Nothing in the ACA, however, suggests that firms integrate or coordinate in ways that generate market power, whether through total or partial integration. The ACA contains no express antitrust exemption; nor does it provide the basis for any argument for “implied repeal” of the antitrust laws—an irreconcilable conflict between the antitrust laws and the ACA and the need for repeal of the antitrust laws to the extent necessary for the Act to work as Congress envisioned.43  In enacting the ACA, Congress envisioned programs that would stem or decrease the cost of health care and increase its quality. Difficult to see is how permitting provider mergers or other forms of integration that result in market powerfurthers the congressional goal of lower health-care costs. Economic theory and a fair volume of empirical work strongly suggest that combinations resulting in market power have the opposite effect. The evidence of impact on quality is more mixed, but several studies suggest, at best, neutral effects.

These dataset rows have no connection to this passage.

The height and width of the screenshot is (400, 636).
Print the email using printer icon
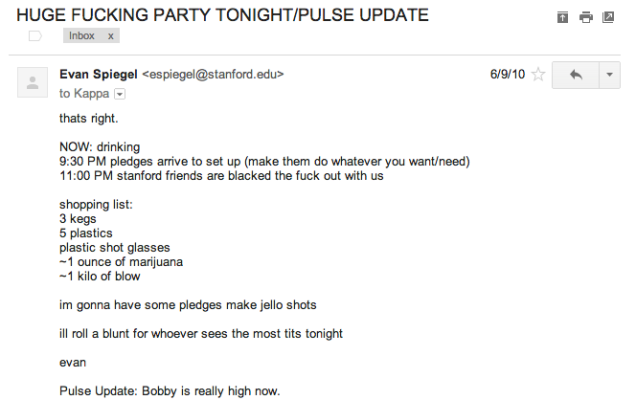(586, 17)
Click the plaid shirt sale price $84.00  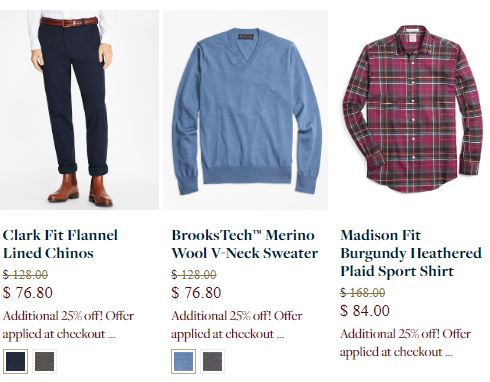point(365,311)
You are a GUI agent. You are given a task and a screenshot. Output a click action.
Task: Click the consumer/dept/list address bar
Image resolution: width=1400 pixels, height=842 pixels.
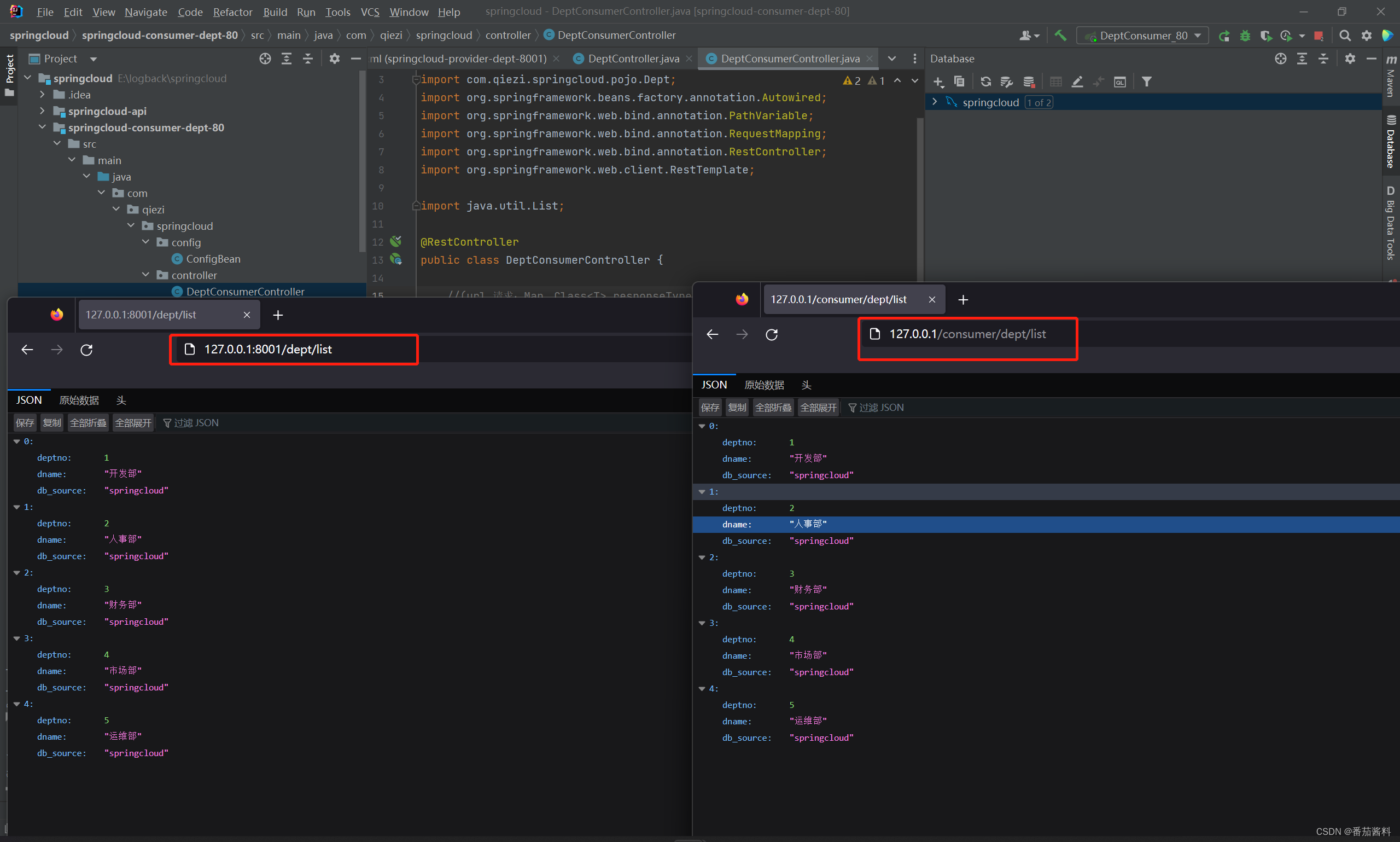tap(967, 334)
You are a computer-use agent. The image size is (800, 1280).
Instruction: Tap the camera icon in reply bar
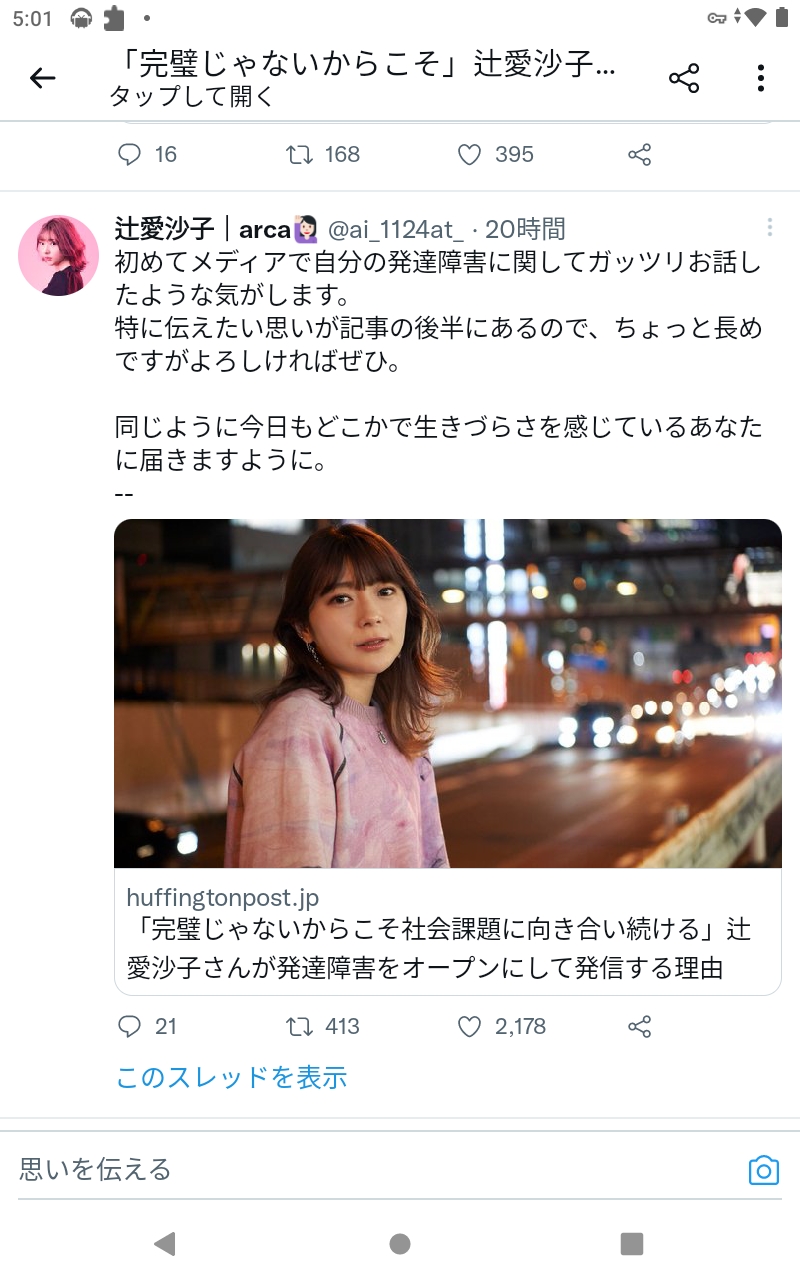click(764, 1170)
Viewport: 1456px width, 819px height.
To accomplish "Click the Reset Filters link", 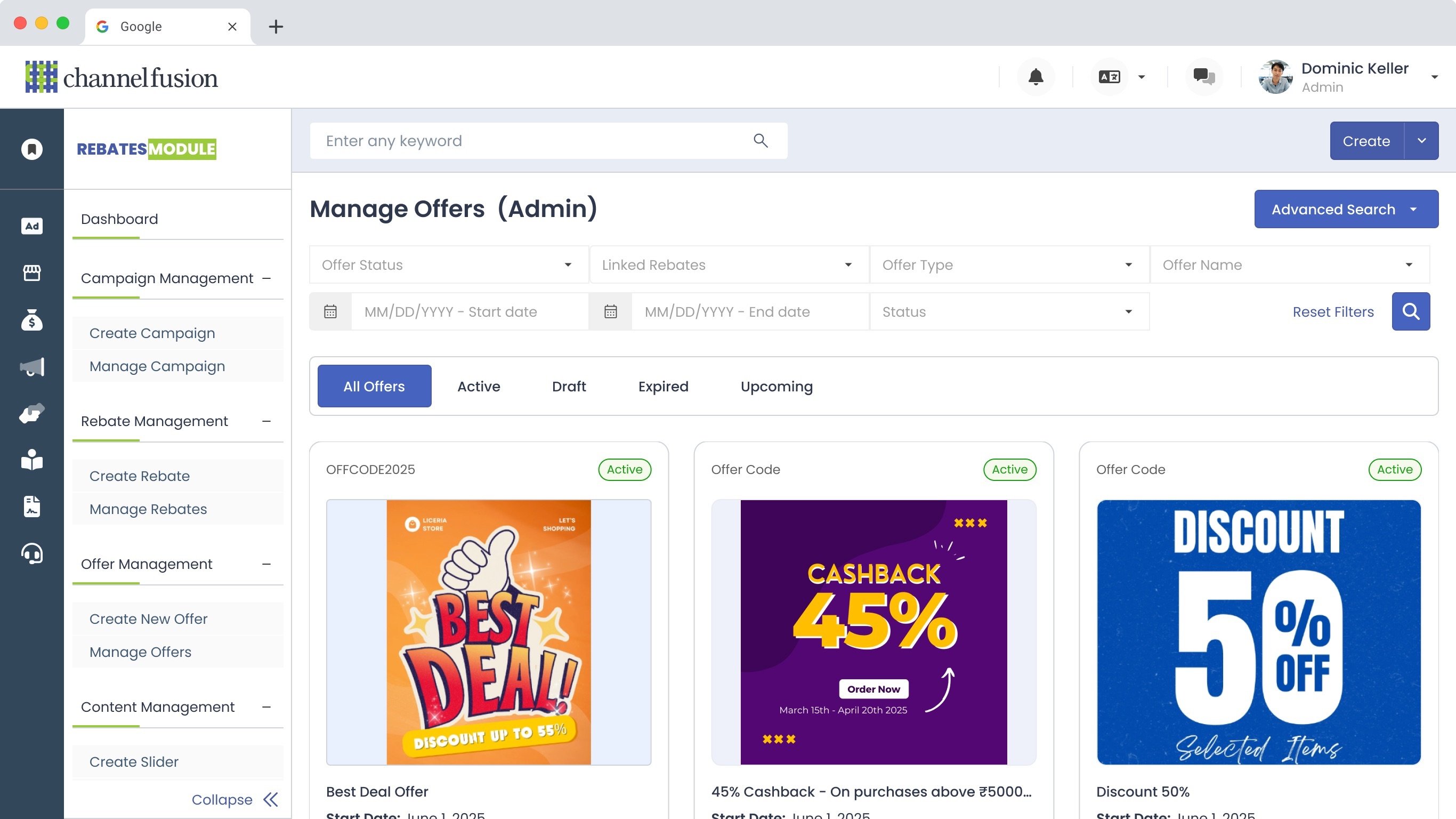I will (x=1333, y=311).

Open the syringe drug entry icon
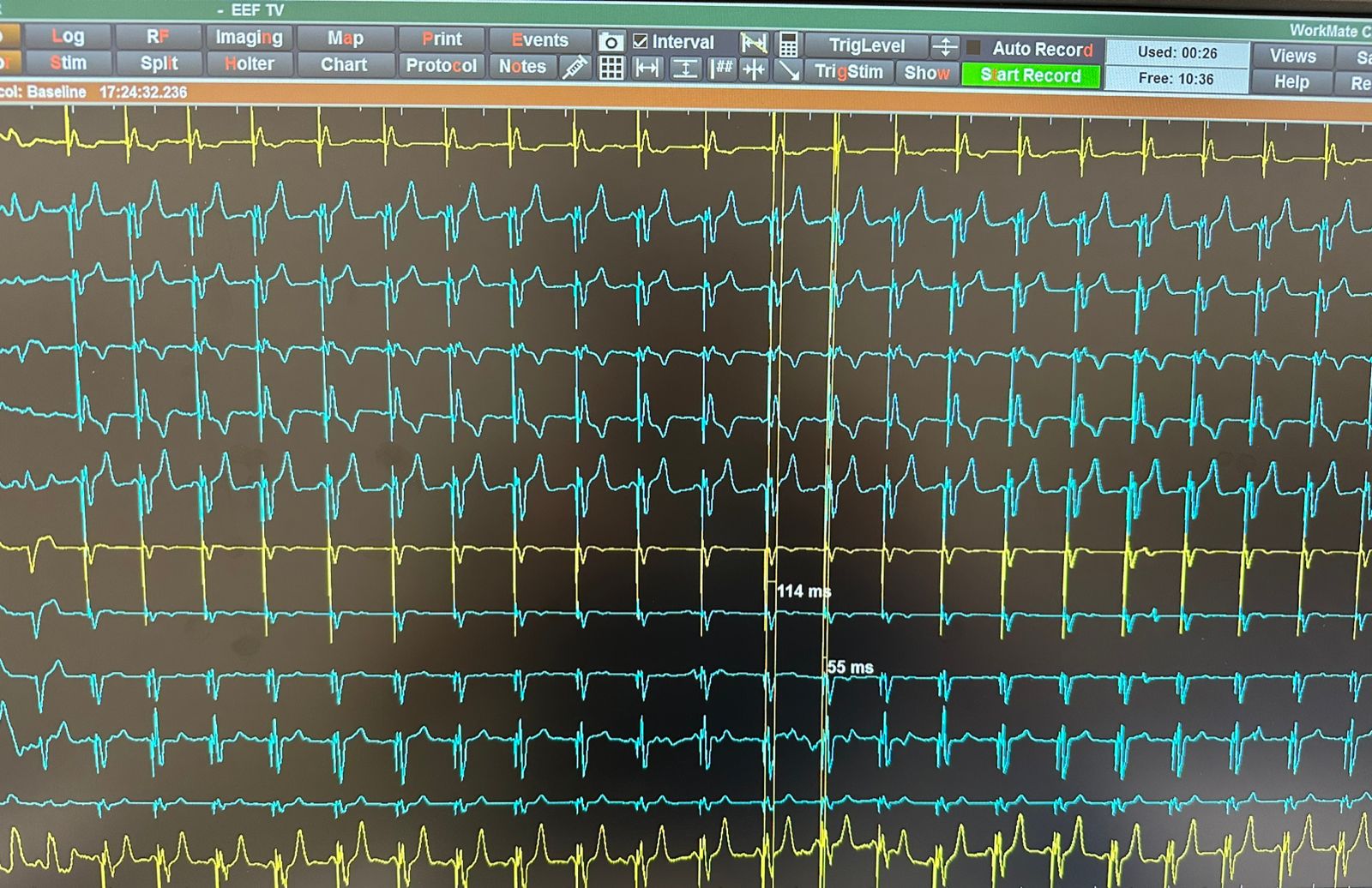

The ACA, per se, should have no relevance in the antitrust analysis of provider mergers. But if the merging parties can show that the merger will result in lower costs or improved quality—that it will generate substantial efficiencies—and that those efficiencies, or the levels of those efficiencies, cannot be achieved absent the merger, those effects should count in favor of the merger in the balancing analysis, regardless of whether they were induced by the ACA or other reasons. The source of the impetus is not important; what matters is the effect.

The FTC, not surprisingly, rejects that argument of “tension” between the ACA and the antitrust laws and that the Act provides any type of “defense” to an otherwise unlawful merger. What case law there is thus far suggests the same. FTC Commissioner Julie Brill, for example, argues that while the ACA does “encourage integration of health care delivery,” it “neither requires nor encourages providers to merge or consolidate” and that there are other, less restrictive means of coordinating care such as the formation of joint ventures or contractual relationships. She argues that the ACA depends on competition, through, for example, competition among health plans on insurance exchanges and competition among providers through formation of accountable care organizations.44

In St. Alphonsus, the district court explained that while “the Acquisition was intended by [the parties] to improve patient outcomes” and “[t]he Court believes that it would have that effect,” “there are other ways to achieve the same effect that do not run afoul of the antitrust laws and do not run such a risk of increased costs.”45  The evidence there failed to support the defendants’ theory that the hospital’s acquisition of the physician practice in question was necessary to create a core of employed physicians to make the transition to integrated care: “While employing physicians is one way to put together a unified and committed team of physicians, it is not the only way. The same efficiencies have been demonstrated with groups of independent physicians.”46  And the court went on to explain that the merger was not necessary for the creation of an efficient shared electronic records system but rather that the physician practice could obtain access to the system through a cooperative arrangement short of merger. In other words, these claimed efficiencies were not merger specific.47

As a matter of both business-organization theory and logic, it would seem that efficiencies would be greater, as would the probability of achieving them, from a merger than from a looser form of affiliation, such as a joint venture or contractual arrangement. There was, however, contrary evidence from an expert in the St. Alphonsus case, and whether the marginal benefit from merger over another type of arrangement would be significant is questionable.

The bottom line: There is no inherent tension between the ACA and the antitrust laws justifying otherwise anticompetitive mergers. Parties claiming efficiencies based incentives or mandates of the Affordable Care Act must show that comparable benefits cannot be achieved by arrangements short of a full merger. The defense, if any, is an “efficiencies defense,” not an “ACA defense.”